I tifosi giallorossi non hanno naturalmente preso bene l’eliminazione della Roma per mano della Fiorentina (uno 0-2 inappellabile) nei quarti di finale di Coppa Italia. Sfuma così il sogno della “decima” ma la sconfitta dell’Olimpico rischia di gettare sinistre ombre sul prosieguo di una stagione che si va profilando sempre più piena di criticità. La battuta d’arresto in campionato e l’incognita dell’Europa League (nei sedicesimi la Roma affronterà il Feyenoord, non proprio una passeggiata di salute) hanno indotto la tifoseria romanista a raccogliere i giocatori sotto la curva, dopo il finale di partita, tramite espliciti cori per richiamarli alle loro responsabilità.

Ne è nata una contestazione pacifica ma estremamente chiara e inderogabile su alcuni punti, primo tra i quali l’orgoglio giallorosso. Non piace sostanzialmente ai tifosi la “mancanza di attributi” nelle situazioni in cui si rende necessario un atteggiamento più tenace e autorevole. Gli spalti dell’Olimpico non hanno di certo gradito l’eliminazione da una competizione importante proprio davanti agli occhi della tifoseria di Roma, in un match dalle due facce: un primo tempo giocato bene e una seconda frazione di gioco in cui la squadra si è sciolta come neve al sole. Si contesta oltretutto il fatto di non aver rinforzato il reparto attualmente più deficitario, ovvero la difesa. I due gol di Mario Gomez appaiono, in questi termini, un sintomo inequivocabile.

I numeri. Nonostante Garcia rigetti recisamente il termine “crisi”, di fatto c’è l’oggettività dei numeri a raccontare di un andamento non felicissimo in chiave risultati: 2 sole vittorie in 2 mesi in campionato, 5 pareggi nelle ultime 6 giornate e 9 reti in un totale di 10 turni, bottino magrissimo per un club come la Roma che punta a obiettivi ambiziosi come lo scudetto.

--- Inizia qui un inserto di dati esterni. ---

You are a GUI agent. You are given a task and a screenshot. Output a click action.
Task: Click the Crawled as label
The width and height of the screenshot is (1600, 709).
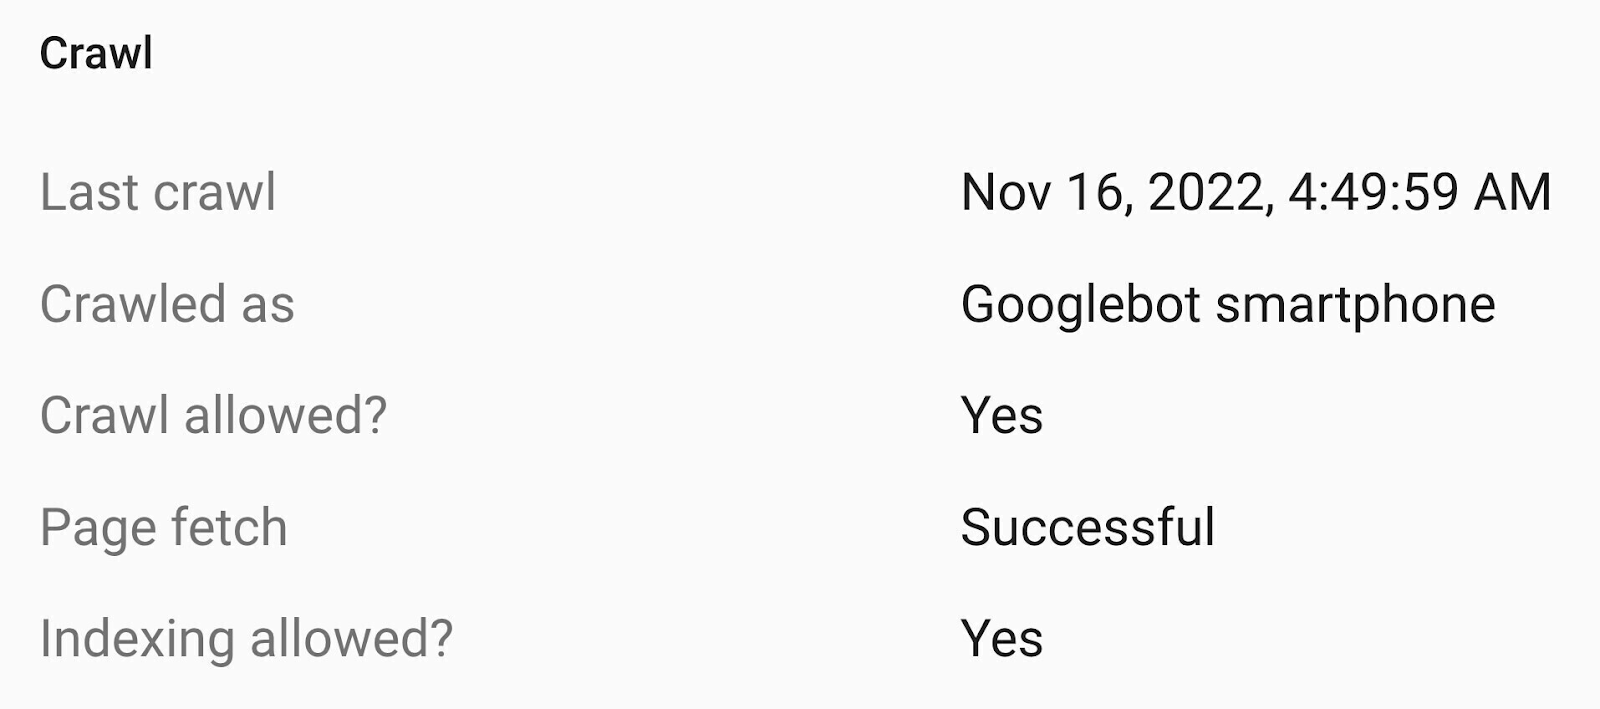point(167,304)
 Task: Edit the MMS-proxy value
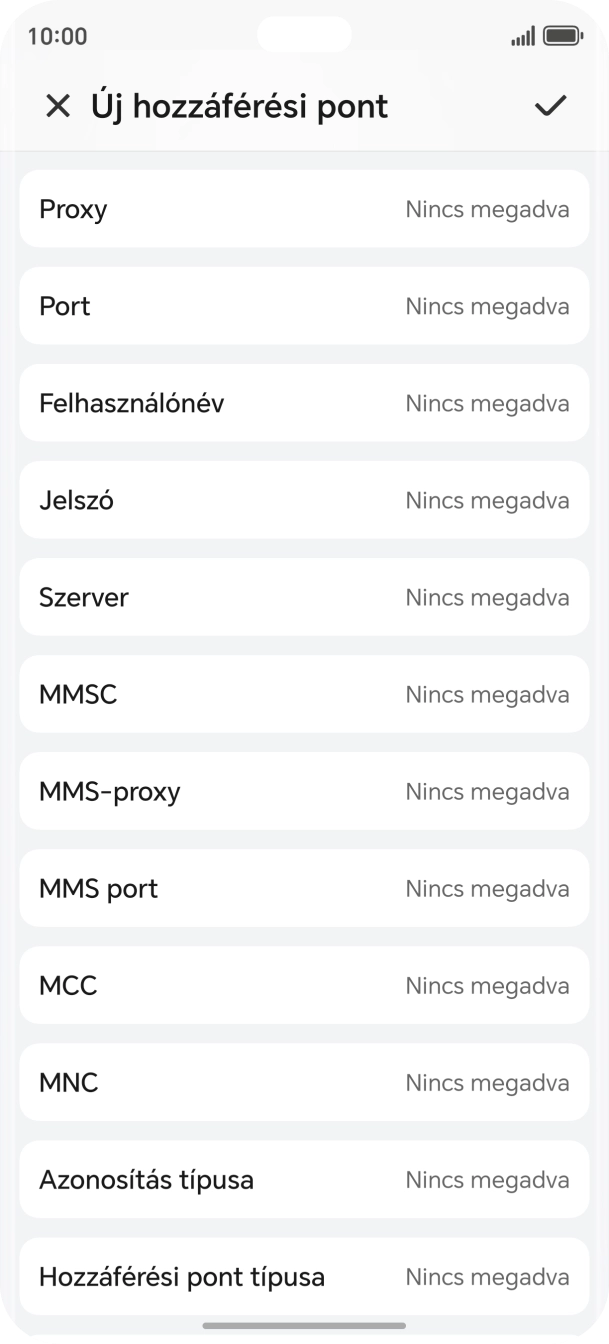click(304, 791)
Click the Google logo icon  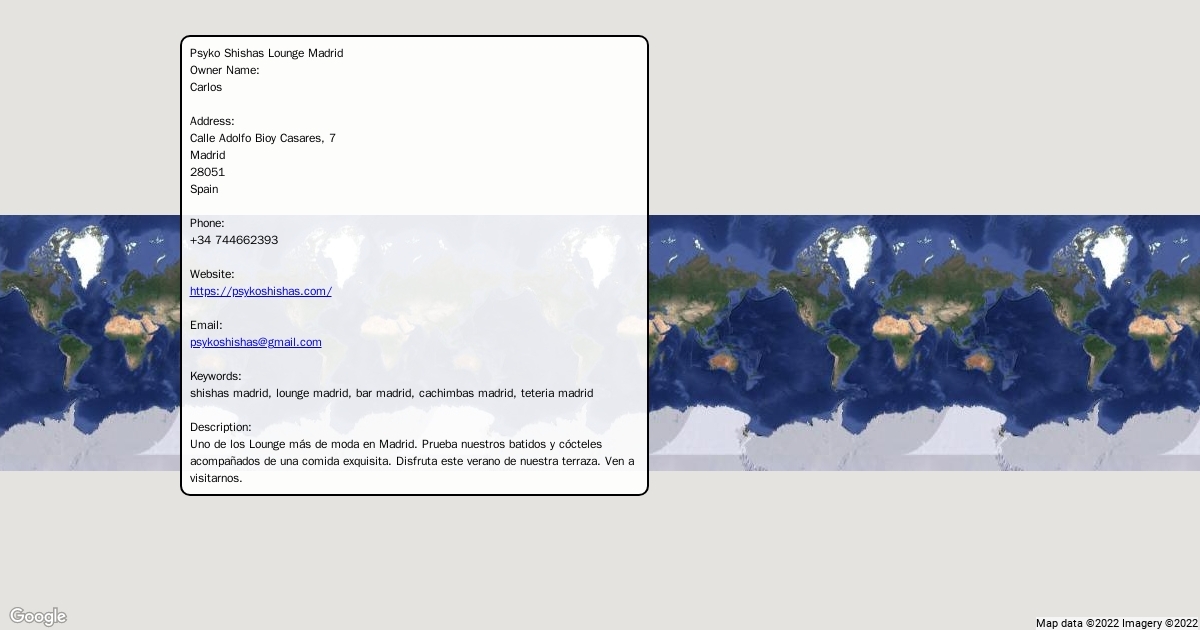(38, 616)
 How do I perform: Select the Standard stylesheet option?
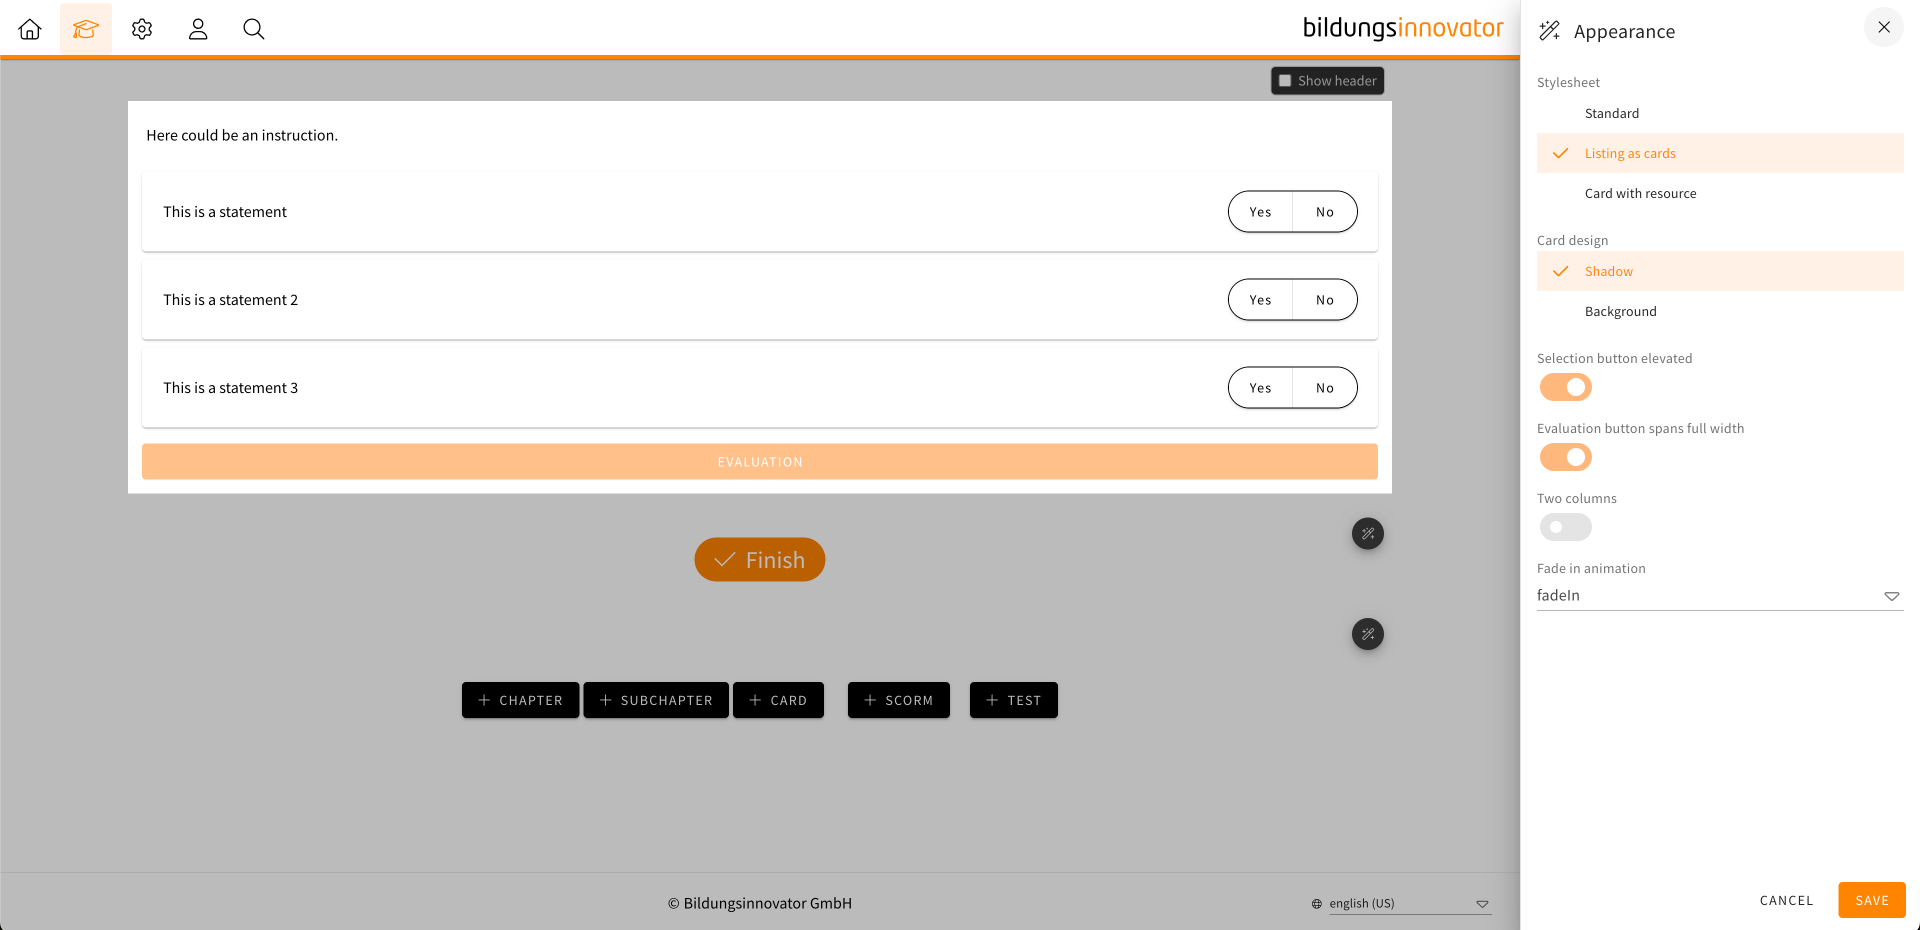coord(1611,114)
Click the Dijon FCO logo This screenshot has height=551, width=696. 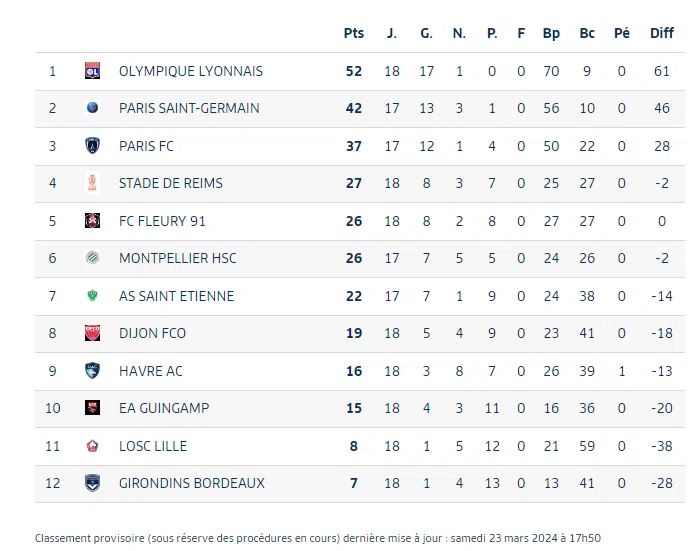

Le attenuanti. Infortuni e assenze forzose non hanno chiaramente giovato in termini di continuità a una squadra perennemente costretta a fare i conti con una rosa decimata. Certo, un regime d’infortuni che nel caso Roma potrebbe far pensare a una sorta di corsia ospedaliera (Strootman, Castan, De Rossi, Iturbe) desta non poche preoccupazioni e sospetti per quanto concerne il coté tecnico dei preparatori e anche l’indisponibilità di giocatori chiave impegnati nella Coppa d’Africa (Gervinho, e ora anche il neo-acquisto Doumbia) pesa tantissimo nel ruolino di marcia inevitabilmente rallentato del club giallorosso.